— О, друзья мои, мои благодетели! — продолжал волноваться индеец. — Берегитесь золота! Тому, кто проникнет в тайну золота, грозит смерть!
Голос бедняги был глухой, хриплый…
Глава VI
— Я знаю этого человека! — вскричал Бенуа, взобравшись на холм и увидев оттуда обработанную засеку.
Да, бывший надзиратель узнал Робена, свою бывшую жертву, узнал и пришел в ярость. Он думал, что беглый каторжник давно умер, что его кости белеют где-нибудь в голодной пустыне, и вдруг увидел его — где же? в каком положении? — в довольстве, в изобилии, царем маленького, но прелестного эдема!
Не сон ли это? То был действительно Робен, бывший сен-лоранский каторжник, бежавший из острога и приводивший в бешенство Бенуа и ему подобных своей гордой манерой держаться, постоянным отстаиванием своего человеческого достоинства даже в цепях, в уничижении, в одежде каторжника.
И он, Бенуа, как на грех, теперь уже не представитель власти, он ничего не может сделать Робену на законном основании, он не может сказать ему: «Арестовываю тебя именем закона!»
Быть может, тут в первый раз Бенуа пожалел, что больше не служит, пожалел о мундире острожного надзирателя, о нашивках на нем, о своих прежних правах государственного служителя.

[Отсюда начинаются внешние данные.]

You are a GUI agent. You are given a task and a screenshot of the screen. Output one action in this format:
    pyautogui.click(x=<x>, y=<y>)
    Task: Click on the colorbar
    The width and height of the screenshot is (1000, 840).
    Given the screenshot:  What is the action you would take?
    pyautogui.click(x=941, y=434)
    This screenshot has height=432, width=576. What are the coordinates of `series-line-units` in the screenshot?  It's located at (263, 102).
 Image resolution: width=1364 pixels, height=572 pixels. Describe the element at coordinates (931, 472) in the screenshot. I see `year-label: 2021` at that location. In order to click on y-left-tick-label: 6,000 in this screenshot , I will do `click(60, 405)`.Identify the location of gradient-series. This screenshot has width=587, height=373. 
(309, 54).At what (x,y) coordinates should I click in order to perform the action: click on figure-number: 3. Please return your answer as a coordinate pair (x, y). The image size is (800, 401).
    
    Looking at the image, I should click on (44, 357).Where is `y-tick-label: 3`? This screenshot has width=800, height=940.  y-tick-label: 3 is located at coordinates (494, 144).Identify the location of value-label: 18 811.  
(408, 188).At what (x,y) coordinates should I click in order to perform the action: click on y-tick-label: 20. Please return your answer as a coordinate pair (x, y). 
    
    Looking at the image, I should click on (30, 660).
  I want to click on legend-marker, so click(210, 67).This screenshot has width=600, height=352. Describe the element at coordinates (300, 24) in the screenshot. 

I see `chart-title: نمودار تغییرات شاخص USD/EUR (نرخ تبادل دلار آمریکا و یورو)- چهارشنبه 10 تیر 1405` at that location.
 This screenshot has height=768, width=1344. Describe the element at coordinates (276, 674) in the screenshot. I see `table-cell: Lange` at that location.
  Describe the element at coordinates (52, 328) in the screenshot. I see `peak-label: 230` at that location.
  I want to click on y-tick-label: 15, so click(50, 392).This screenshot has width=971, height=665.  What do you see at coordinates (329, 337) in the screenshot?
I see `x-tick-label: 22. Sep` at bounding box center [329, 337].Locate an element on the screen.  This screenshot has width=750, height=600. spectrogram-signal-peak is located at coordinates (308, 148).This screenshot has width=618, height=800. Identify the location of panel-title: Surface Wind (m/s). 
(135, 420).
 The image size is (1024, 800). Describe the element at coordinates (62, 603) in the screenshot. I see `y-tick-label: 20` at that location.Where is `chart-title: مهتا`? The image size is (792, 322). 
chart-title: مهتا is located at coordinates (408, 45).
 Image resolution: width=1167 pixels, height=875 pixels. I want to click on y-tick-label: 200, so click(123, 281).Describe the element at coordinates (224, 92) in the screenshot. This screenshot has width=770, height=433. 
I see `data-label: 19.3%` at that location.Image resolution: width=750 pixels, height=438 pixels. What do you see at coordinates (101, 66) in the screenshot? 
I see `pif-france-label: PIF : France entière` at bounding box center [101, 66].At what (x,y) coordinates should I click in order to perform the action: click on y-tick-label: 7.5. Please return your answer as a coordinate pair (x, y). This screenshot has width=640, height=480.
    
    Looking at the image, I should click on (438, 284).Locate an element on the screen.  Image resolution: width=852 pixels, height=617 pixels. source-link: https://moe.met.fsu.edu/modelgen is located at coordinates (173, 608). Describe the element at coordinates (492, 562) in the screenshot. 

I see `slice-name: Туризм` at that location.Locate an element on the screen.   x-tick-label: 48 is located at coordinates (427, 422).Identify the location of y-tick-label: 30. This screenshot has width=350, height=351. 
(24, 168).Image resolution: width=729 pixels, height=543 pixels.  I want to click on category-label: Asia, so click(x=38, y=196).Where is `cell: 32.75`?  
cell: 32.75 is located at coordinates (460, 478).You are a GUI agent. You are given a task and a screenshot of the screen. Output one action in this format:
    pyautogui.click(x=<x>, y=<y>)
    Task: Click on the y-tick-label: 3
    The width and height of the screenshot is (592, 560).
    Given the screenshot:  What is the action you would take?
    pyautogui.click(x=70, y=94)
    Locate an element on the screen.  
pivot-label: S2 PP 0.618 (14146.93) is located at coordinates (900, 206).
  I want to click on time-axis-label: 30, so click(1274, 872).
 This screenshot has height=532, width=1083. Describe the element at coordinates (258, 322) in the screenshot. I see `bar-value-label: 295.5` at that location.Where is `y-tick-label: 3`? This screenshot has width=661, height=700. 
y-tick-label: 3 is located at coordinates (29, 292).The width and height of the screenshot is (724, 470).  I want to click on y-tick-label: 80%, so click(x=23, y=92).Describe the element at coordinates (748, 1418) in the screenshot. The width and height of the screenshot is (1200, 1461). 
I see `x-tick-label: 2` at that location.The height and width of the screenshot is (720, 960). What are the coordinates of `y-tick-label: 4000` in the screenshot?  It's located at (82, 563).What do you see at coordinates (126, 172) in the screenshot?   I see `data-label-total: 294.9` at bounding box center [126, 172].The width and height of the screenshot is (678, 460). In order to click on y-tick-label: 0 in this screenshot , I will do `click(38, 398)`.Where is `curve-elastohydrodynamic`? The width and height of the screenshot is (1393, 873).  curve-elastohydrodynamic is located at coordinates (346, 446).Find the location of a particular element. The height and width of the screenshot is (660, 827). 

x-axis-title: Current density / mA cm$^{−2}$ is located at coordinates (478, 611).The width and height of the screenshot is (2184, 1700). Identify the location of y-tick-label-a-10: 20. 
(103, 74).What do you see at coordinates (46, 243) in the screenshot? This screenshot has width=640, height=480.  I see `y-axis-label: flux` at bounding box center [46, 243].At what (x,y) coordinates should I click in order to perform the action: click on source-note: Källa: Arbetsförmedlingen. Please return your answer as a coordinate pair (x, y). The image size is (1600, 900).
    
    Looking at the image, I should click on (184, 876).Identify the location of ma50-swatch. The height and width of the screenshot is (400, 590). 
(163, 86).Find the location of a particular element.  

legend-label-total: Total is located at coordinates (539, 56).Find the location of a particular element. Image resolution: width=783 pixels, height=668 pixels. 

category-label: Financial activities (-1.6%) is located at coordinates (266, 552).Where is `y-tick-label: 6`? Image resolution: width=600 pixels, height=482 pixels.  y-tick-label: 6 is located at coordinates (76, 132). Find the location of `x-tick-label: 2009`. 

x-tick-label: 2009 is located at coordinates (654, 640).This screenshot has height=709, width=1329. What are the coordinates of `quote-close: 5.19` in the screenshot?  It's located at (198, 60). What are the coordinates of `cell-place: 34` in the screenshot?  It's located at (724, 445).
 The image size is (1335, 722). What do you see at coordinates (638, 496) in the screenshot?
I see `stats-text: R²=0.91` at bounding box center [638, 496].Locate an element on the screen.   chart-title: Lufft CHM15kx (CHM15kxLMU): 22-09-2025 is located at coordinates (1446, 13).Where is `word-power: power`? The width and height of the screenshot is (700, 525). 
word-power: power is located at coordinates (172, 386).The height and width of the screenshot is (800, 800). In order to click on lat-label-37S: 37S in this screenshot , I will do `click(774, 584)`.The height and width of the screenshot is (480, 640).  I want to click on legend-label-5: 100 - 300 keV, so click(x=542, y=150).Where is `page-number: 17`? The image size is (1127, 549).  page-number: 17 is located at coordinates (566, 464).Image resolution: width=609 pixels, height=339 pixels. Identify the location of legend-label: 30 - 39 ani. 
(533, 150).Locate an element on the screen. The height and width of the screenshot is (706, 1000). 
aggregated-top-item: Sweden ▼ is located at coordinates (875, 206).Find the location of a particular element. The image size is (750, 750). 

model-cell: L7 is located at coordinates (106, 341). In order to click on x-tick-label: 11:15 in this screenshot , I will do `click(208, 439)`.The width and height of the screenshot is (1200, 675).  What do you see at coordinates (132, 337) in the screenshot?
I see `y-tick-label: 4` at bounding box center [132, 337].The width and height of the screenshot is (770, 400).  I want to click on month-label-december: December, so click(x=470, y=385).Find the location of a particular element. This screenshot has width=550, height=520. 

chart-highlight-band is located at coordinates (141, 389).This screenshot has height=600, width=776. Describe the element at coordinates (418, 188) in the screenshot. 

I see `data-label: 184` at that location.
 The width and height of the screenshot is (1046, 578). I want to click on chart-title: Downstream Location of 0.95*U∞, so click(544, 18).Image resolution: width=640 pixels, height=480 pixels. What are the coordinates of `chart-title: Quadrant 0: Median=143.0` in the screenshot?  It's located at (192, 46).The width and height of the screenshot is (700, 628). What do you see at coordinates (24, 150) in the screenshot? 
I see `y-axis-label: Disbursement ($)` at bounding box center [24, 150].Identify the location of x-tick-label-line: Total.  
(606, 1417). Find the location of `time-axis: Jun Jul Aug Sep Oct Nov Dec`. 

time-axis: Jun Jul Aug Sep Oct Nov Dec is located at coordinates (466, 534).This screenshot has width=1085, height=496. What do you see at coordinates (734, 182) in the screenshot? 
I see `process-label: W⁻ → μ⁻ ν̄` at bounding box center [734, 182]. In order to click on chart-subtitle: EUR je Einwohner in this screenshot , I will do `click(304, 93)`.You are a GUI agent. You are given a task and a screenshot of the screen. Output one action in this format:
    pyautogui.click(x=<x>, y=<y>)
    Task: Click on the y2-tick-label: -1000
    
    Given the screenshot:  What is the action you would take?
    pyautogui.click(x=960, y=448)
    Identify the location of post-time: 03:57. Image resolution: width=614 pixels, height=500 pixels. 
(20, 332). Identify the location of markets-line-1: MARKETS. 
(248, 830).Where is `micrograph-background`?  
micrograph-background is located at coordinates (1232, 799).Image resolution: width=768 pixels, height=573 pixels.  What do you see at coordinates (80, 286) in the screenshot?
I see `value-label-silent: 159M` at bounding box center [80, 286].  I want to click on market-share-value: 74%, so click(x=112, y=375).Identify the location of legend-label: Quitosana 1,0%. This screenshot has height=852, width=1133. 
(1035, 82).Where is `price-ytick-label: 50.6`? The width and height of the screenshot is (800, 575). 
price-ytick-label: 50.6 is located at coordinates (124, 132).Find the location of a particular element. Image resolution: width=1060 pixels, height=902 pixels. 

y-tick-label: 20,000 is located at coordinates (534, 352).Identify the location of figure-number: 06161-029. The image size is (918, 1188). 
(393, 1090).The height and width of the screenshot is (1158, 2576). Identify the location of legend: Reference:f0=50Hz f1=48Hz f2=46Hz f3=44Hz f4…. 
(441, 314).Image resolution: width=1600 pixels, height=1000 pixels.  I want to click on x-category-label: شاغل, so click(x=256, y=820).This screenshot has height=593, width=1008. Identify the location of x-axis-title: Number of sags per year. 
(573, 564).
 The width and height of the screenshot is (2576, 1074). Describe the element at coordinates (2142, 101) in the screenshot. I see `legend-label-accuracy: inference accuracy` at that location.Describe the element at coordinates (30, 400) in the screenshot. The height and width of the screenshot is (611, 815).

И вдруг им овладела острая ненасытная жажда мести.
Сомнений быть не могло. Да, там, на засеке, он видел Робена, бегство которого так сильно навредило Бенуа в глазах начальства. Да, это его глубокий, проницательный взгляд, его строгие черты, которые, бывало, исказятся от тяжкой обиды, но не затуманятся ни от какого страдания. Да, это его атлетическая рука, одним взмахом своим некогда уложившая разъяренного тигра.
Черт возьми! Да, это он, он самый.
Бенуа скрежетал зубами. В нем проснулся прежний мучитель каторжников, прежний лютый зверь Сен-Лоранского острога.
Что же мешает? Ведь он встретился один на один в глухом лесу со своим врагом… Да, конечно, Робен — его враг. У этого врага нет никакого оружия, а он, Бенуа, вооружен винтовкой. Что же мешает ему уложить Робена на месте и раз навсегда утолить свою жажду мщения? Пуля в сердце — и вопрос навеки решен.
— Хорошо, каналья, я убью тебя, — глухо проворчал бандит. — Что ты здесь делаешь? Зачем ты сюда попал? Я не искал тебя, ты сам мне подвернулся, так и пеняй на самого себя.
Злодею не пришло в голову, что он совершает гнусное убийство, нападая из-за угла на человека, который не чувствует грозящей ему опасности. Он медленно опустил ружье и прицелился в грудь Робену.
Палец злодея уже готовился нажать курок, но вдруг Бенуа услыхал шорох и невольно остановился.
Робен, оказывается, был не один. К нему подходил легкой походкой юноша, вооруженный индейским луком и стрелами.
«Вот я попался бы! — сказал про себя бандит. — Если б даже я убил эту каналью с первого выстрела, тот, другой, расправился бы со мной прежде, чем я успел выстрелить вновь… Эти индейские стрелы не шутят, они довольно опасные игрушки. Уходи-ка, друг Бенуа, подобру-поздорову, нечего тебе пока здесь больше делать. На первый раз ты разузнал достаточно, рисковать же без надобности не следует. Но откуда у Робена этот юноша? Все нужно основательно разведать, сообразить, а потом увидим».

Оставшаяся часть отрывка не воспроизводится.